SportsFilter: The Wednesday Huddle:
A place to discuss the sports stories that aren't making news, share links that aren't quite front-page material, and diagram plays on your hand. Remember to count to five Mississippi before commenting in anger.
Roly Poly Mickey Lolich - a slappin slab of Detroit funk dedicated to the beer drinker's hero and the rest of that team.
posted by NoMich at 11:30 PM on February 04, 2026
'68 was the 1st year I started really paying attention to baseball (6-7 years old).
Two of my favourite uniforms ever since, I rooted for the Tigers in the series that year.
I liked Mickey, and since my dad and mom were huge Bob Gibson fans, made for fun viewing!
Good long life, may he rest easy.
BTW, the song has a nice beat, I can dance to it.
posted by tommybiden at 01:07 PM on February 05, 2026
The only games I cared about in the autumn of 1968 were the Southeast Asia Military Games. I was in a place called Con Thien, Republic of Vietnam. It's a few miles from the coast of the Tonkin Gulf, and right on the edge of what was then the DMZ. What worried us was avoiding being hit by a pitch that carried an explosive warhead. I was not in the military at the time. We were working on some experimental infrared equipment that was to detect the gunflash from artillery. The last systems I worked on in my career were based on the same principle. They became part of the missile warning systems on aircraft. What goes around comes around.
My eldest sister married a guy from Detroit, and she was living there in '68. She was a rabid baseball fan, but of the Braves. They were in Boston until just a few years before she married and moved. When I had a chance to talk to her after I got back from Nam, she had to tell me how great the series was and how Mickey Lolich won it. I do remember seeing him on TV pitching against the Red Sox. He was rather hard to hit, but most unathletic in appearance. RIP, Mickey Lolich.
posted by Howard_T at 03:46 PM on February 05, 2026
RIP Mickey Lolich, unexpected star of the 1968 World Series.
That sporting event and the Apollo 8 mission brought hope and joy to the tail end of a wretched and riveting year. It was a titanic and historic hardball struggle that included everyday players and Olympic gods.

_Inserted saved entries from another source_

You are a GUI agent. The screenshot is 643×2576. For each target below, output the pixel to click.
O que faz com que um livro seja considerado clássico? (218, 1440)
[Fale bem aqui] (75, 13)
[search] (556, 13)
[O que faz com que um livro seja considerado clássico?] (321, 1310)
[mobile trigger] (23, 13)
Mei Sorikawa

All seven of the games were day games, so following them in my high school was a challenge.
Someone snuck a small radio into study hall and secretly passed along updates.

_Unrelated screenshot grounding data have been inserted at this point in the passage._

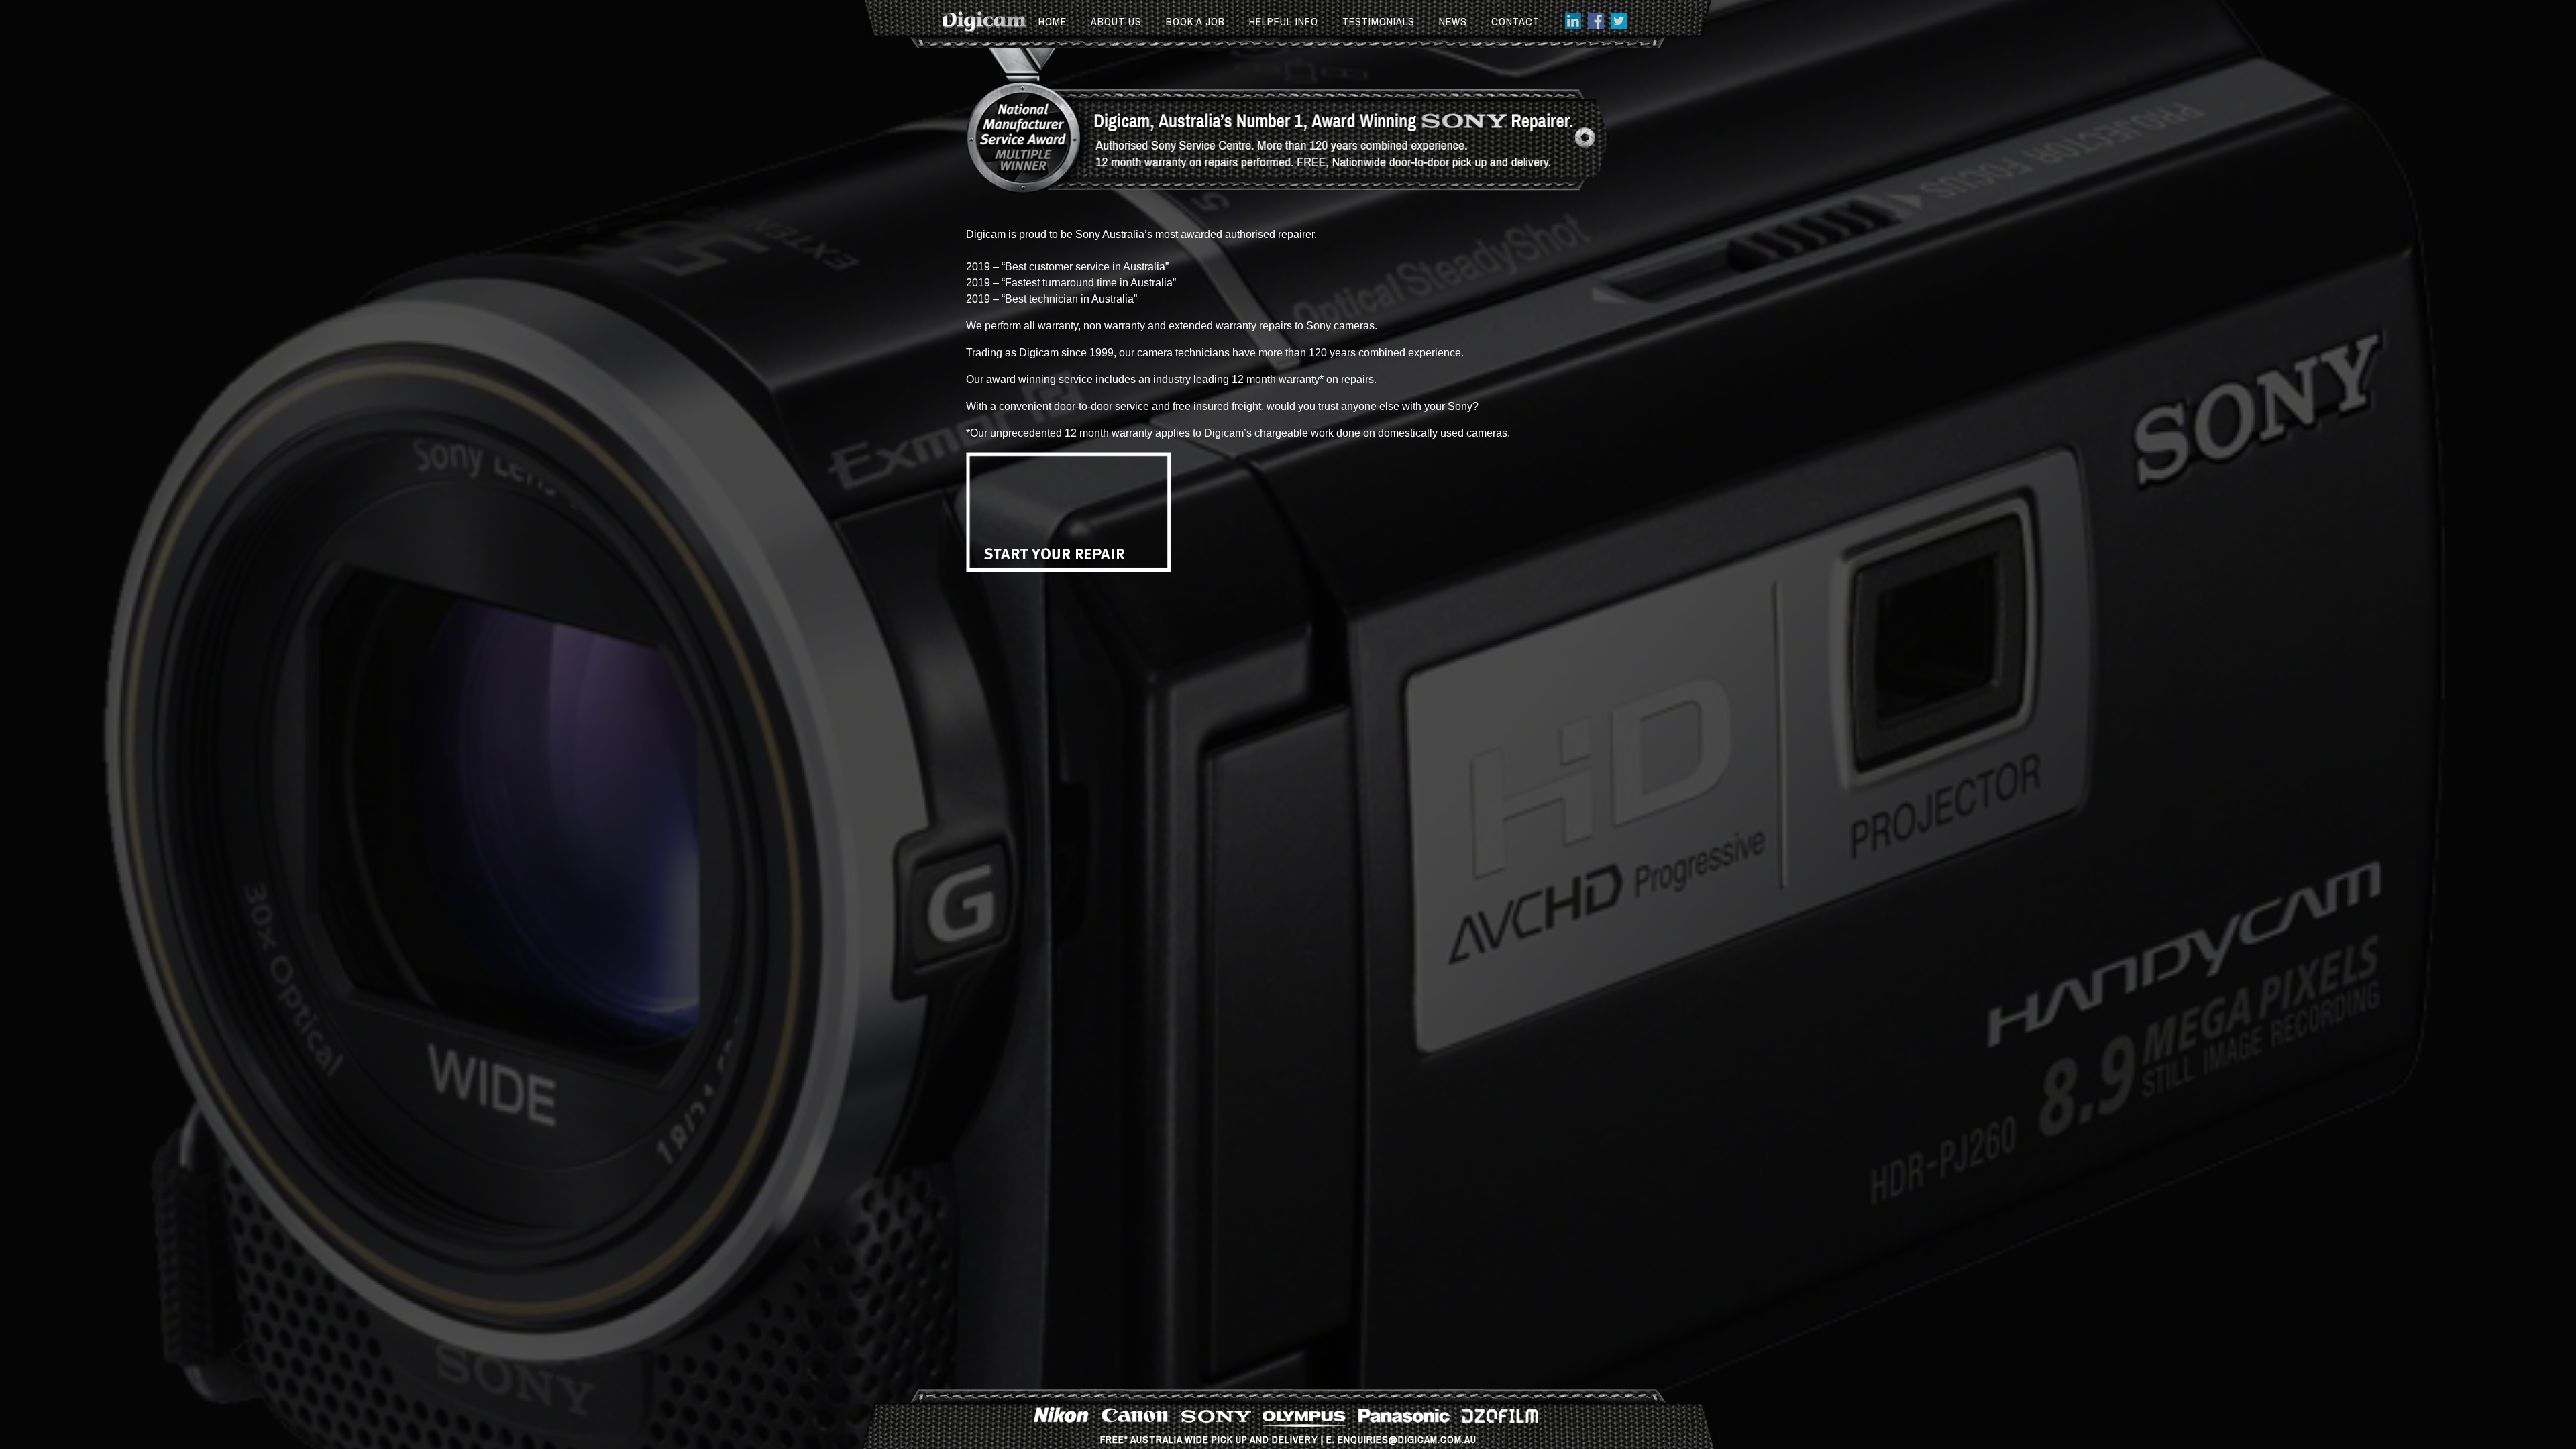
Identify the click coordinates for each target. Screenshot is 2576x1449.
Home (1052, 21)
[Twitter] (1619, 25)
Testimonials (1378, 21)
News (1453, 21)
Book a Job (1195, 21)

It was billed as 30 game winner Denny McLain against Bob Gibson, but Lolich was the man of the hour in the end. And he didn't start Games 1, 4 and 7 to get his trifecta. It was games 2, 5 and 7. They were all complete games. The guy could throw innings until the cows came home and then went back out.

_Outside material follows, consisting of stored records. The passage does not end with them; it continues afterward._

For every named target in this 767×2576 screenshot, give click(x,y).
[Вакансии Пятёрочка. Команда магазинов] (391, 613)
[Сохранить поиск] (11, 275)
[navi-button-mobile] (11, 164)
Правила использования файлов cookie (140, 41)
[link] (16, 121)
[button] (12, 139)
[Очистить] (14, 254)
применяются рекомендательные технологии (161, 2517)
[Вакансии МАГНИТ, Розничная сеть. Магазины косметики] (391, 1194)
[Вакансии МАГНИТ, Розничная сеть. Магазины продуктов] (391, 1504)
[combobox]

However, Gibson's magnificence musn't be lost in the telling of the tale. He was in his own realm at times, as he had been in the previous year's Series.
Lolich was part of a glorious tradition of #2 lefthanded starters becoming stalwarts, a role echoed by players like Boston's Bruce Hurst in the 1986 Series.
Sometimes, when you think back on moments in time like that, you run out of words and just sink into the memory of it.
If Howard was stateside at the time, he may have his own thoughts on the subject.